De kapel zou de Reformatie niet overleven. Wel vond hier direct na de machtsovername door Van Swieten, op 8 juli 1572, de eerste calvinistische eredienst in Gouda plaats, maar in het najaar van 1572 liep de kapel schade op door vandalisme. In april 1574 liet het stadsbestuur banken vanuit de kapel naar de inmiddels hervormd geworden Sint Janskerk overbrengen: kennelijk had de kapel haar functie voor de eredienst toen verloren. De kapel werd vóór 1585 gesloopt; alleen de toren bleef gehandhaafd (Goudriaan, Gilden, 1996, 55. Van Booma, Rome tot Reformatie, 1989, 47).

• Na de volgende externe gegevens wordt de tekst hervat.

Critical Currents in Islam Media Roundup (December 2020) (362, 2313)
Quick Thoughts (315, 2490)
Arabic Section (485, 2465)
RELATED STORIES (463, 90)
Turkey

Archiefonderzoek heeft aannemelijk gemaakt dat de in 1493 begonnen bouw van de kapel in één campagne werd voltooid (Goudriaan, Gilden, 1996, 152, noot 135). Recent bouwhistorisch onderzoek heeft dit bevestigd (Glaudemans, Vrouwetoren, 1995, 17). In 1494 kochten de kapelmeesters nog een perceel dat als kerkhof diende (Kesper, Rechterlijke Archieven, 1951, nummer 319, folio 170. Geselschap, Vrouwentoren, 1962, 35). De kapel vulde toen aan de Nieuwehaven de gehele ruimte tussen de Springwijkersteeg - die later herdoopt werd tot Vrouwesteeg - en de steeg Slapperdel. Laatstgenoemd steegje liep vanaf een punt in de Springwijkersteeg ten zuiden van de kapel met een knik naar de Nieuwehaven (Matthijs, Oud Kadaster, 1993: Kleiwegstraat, Nieuwehaven en Vrouwesteeg). De zuidelijke begrenzing van het kapelterrein was vermoedelijk het zijltje dat bij de opstelling van het kadastrale minuutplan de achterste begrenzing vormde van de percelen aan de Nieuwehaven. Opvallend is dat zich op dit omvangrijke terrein, dat na de ontmanteling van de kapel plaats bood aan negen huispercelen, vóór de bouw van de kapel slechts drie huizen bevonden, waaronder een boerderij met een ‘berch’, een hooiberg (Geselschap, Vrouwentoren, 1962, 35), een aanwijzing dat aan het eind van de vijftiende eeuw de bouwdichtheid in dit stadsdeel nog betrekkelijk gering was. Toch wordt de Nieuwehaven al in 1365 in de bronnen genoemd en heeft recent archeologisch onderzoek sporen van bewoning langs de gracht vanaf de veertiende eeuw aangetroffen (Kok, Graven, 1997).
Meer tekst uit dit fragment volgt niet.